Abstract

Studies of Holocene sediments in coastal Delaware show complex sediment distribution patterns resulting from lateral and vertical movement of successive environments of deposition over a Pleistocene unconformity. These sediments are infilling a drowned topography with a local relief of 70 ft and possibly up to 125 ft eroded on highly variable Pleistocene sediments. Identification of the Pleistocene surface remains a problem. However, it may be recognizable at the unconformity as a soil zone or intermixture of firm marsh clay-silts with Pleistocene sands, as well as on the basis of radiocarbon dates. Larger depositional features forming around eroding Pleistocene headlands and infilling the estuaries include characteristic shoreline environments, such as spits, dunes, baymouth barriers, an intermeshing network of tidal deltas, nearshore marine erosional-depositional sands and gravels, and lagoons or estuaries with fringing Spartina, Distichlis, and Phragmites marshes, which form the westernmost edge of the transgressive units.
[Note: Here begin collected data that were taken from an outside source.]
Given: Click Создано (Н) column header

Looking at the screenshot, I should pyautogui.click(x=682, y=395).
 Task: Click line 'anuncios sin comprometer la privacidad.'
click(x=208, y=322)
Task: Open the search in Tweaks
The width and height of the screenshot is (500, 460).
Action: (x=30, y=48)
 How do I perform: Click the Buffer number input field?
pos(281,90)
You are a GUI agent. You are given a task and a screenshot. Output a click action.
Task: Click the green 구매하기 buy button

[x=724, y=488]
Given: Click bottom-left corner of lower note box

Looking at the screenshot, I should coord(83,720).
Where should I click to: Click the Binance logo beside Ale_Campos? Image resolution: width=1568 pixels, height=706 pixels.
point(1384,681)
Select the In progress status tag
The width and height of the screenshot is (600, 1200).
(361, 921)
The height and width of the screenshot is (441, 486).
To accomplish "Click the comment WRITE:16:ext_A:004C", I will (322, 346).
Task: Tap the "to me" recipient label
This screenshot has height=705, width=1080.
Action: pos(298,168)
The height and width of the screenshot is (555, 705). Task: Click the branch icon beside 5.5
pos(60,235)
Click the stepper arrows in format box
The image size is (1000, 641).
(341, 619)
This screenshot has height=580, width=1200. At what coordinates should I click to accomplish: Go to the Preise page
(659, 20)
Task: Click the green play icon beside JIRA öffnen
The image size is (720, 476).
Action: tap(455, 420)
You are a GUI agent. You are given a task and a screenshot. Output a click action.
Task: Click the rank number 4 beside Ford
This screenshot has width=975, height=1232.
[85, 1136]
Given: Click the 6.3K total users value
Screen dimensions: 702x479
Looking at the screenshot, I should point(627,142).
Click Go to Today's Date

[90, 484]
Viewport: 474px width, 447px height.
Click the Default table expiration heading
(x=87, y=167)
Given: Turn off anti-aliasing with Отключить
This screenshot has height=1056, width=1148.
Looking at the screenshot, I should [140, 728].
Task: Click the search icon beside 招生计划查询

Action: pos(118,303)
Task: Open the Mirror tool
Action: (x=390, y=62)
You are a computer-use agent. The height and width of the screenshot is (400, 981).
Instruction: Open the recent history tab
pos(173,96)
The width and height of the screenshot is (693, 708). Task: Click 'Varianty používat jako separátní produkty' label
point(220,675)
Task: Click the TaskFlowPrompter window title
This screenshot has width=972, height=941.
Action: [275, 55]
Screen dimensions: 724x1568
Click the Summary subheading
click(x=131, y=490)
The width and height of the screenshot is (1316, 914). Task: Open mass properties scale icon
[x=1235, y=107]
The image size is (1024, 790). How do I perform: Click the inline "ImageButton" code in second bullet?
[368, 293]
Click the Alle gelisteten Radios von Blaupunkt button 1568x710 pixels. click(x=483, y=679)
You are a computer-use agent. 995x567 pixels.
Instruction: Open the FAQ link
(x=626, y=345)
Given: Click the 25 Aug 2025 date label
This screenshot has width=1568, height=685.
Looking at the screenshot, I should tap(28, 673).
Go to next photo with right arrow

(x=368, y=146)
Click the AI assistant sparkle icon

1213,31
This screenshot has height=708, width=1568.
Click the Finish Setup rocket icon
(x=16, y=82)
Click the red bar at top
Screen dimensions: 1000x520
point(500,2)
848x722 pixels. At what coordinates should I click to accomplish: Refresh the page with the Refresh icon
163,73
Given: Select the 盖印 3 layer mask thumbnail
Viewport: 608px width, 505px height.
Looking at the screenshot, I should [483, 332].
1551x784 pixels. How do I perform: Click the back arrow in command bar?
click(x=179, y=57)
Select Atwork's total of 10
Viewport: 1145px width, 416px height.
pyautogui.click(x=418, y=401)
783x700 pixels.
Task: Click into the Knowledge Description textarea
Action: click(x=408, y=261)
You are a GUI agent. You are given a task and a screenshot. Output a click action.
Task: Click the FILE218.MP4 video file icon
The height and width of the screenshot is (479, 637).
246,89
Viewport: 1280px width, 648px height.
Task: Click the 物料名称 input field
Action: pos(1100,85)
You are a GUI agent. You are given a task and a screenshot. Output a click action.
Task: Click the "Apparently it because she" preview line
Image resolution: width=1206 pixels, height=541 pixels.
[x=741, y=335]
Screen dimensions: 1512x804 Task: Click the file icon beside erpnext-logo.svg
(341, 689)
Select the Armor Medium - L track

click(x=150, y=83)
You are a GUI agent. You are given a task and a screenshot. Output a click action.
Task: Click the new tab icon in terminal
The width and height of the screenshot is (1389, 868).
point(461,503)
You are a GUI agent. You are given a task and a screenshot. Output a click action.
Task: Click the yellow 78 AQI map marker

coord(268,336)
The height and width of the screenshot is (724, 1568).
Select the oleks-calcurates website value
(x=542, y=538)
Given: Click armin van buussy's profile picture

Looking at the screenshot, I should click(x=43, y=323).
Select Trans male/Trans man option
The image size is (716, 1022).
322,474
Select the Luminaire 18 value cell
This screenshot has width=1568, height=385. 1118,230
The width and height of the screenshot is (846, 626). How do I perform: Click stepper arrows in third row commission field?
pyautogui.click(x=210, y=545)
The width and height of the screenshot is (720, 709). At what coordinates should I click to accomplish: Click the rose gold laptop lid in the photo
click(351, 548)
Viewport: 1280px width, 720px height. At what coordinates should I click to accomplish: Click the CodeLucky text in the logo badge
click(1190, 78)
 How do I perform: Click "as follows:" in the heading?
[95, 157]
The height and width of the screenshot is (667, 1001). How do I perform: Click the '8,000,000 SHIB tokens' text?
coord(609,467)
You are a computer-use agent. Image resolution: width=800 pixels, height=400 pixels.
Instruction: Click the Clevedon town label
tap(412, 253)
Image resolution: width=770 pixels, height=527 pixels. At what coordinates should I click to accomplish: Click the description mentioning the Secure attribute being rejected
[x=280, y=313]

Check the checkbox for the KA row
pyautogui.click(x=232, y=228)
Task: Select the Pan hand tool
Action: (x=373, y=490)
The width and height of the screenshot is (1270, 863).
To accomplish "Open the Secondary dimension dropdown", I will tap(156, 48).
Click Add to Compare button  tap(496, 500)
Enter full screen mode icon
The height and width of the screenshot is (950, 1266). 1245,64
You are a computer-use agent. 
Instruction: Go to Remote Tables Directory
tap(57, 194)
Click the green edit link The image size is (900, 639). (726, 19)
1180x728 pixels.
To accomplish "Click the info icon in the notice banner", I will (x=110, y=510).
The thickness and areal extent of the sedimentary bodies are to a large degree controlled by the morphology of the Pleistocene unconformity. A large portion of the Holocene sedimentary units is being eroded by the transgressing Atlantic Ocean. Cores of sediment under the shallow lagoons, such as Rehoboth, Indian River, and Assawoman Bays, and in the fringing marsh environment, show that the depositional units are thin, highly irregular in areal extent, extremely variable in thickness, and difficult to project. Sedimentary processes active in the shallow bays include shoreline marsh erosion and the formation of thin, possibly ephemeral, beach-dune washover complexes consisting of clean, well-sorted sand, with typical beach and washover sedimentary structures. These wash-over beaches are an anomaly completely surrounded by Spartina marshes on the landward side and extremely muddy sands grading into dark gray lagoonal muds on the bay side. It appears that distinctive sedimentary structures and sediment size-sorting relationships, such as those that characterize the larger, more common sedimentary units of the coastal area, may be formed in miniature at the very thin edge of transgression and may lead to considerable confusion in the interpretation of sediments of this type in the geologic record.